The Sidewalk in the Foothills

"The Loop"—the three and a half mile sidewalk paved behind Stanford—is especially crowded on sunday mornings. Cars are parked on both sides of Stanford Ave often almost all the way to Peter Couts Road. It’s couples pushing a stroller, or mothers gossiping, or headphoned middle-age men gasping for air; they all pass me coming and going. I’m mostly here for the view (and to step briefly away from my dissertation).
But if you come here for any reason other than “the exercise” you’ll find that you are out of place.
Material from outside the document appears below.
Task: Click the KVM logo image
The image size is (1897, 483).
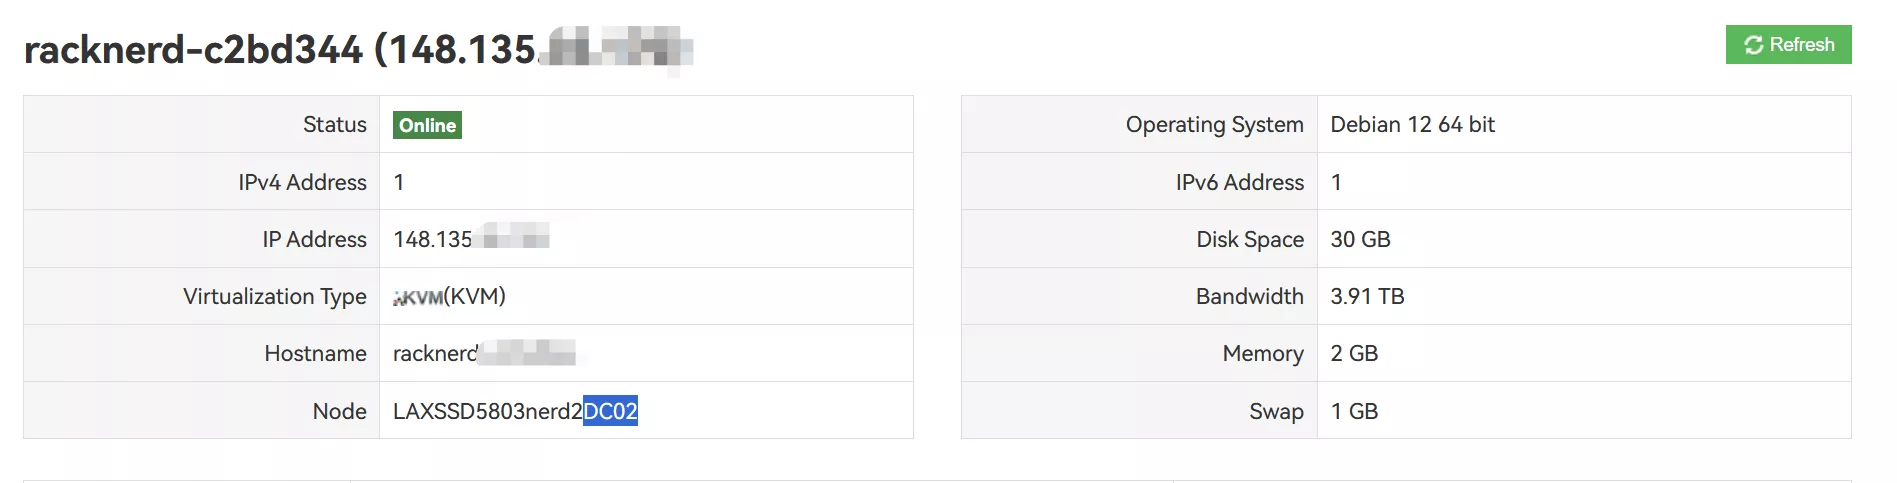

It’s telling that the only location in Silicon Valley that has a clear sweeping view from San Francisco to San Jose should not have one bench or even a carved out place to sit and think it over. No one stops on the sidewalk. No one sits on the wooden fence or on the grass. No one stays still longer than the time it takes to tie a shoe. Entering ‘the loop’ is a commitment to keeping you body in motion for the duration. I wonder if stopping up there isn’t implicitly looked upon as a sign of weakness. Occasionally the grazing cows look over at the moving, speaking mothers. Does this continuing flow of people give these cows a complex?
All kinds of animals are on the move up there: falcons, hawks, mountain lions, crows, squirrels, spiders, gophers. All of them on the look out for each other, each one is another one’s dinner. A falcon waits a few seconds before diving into the brush amidst a parade of circling exercisers.
But this isn’t even the irony I wanted to point out. I wanted to point out that in this ‘wildlife preserve’ the major attraction is the gigantic satellite dish intently aimed up at the heavens. As one of the few local gathering places not embedded within a shopping district, the loop is the most fascinating place in Silicon Valley, and I’m predicting now that this is only the first of many posts on this subject. But for now let’s add up what we’ve got going down in the foothills perched between Stanford and the 280. One cement sidewalk providing the much-needed exercise for local laptop carriers; plus one sky filled with screeching red-tail hawks hungry on the hunt for nesting field-mice and squirrels; plus one twelve-story satellite dish imaginably receiving signals from a galaxy far, far away; minus any place to sit, relax, reflect, or lay down. Equals: La Piazza de Silicon Valley.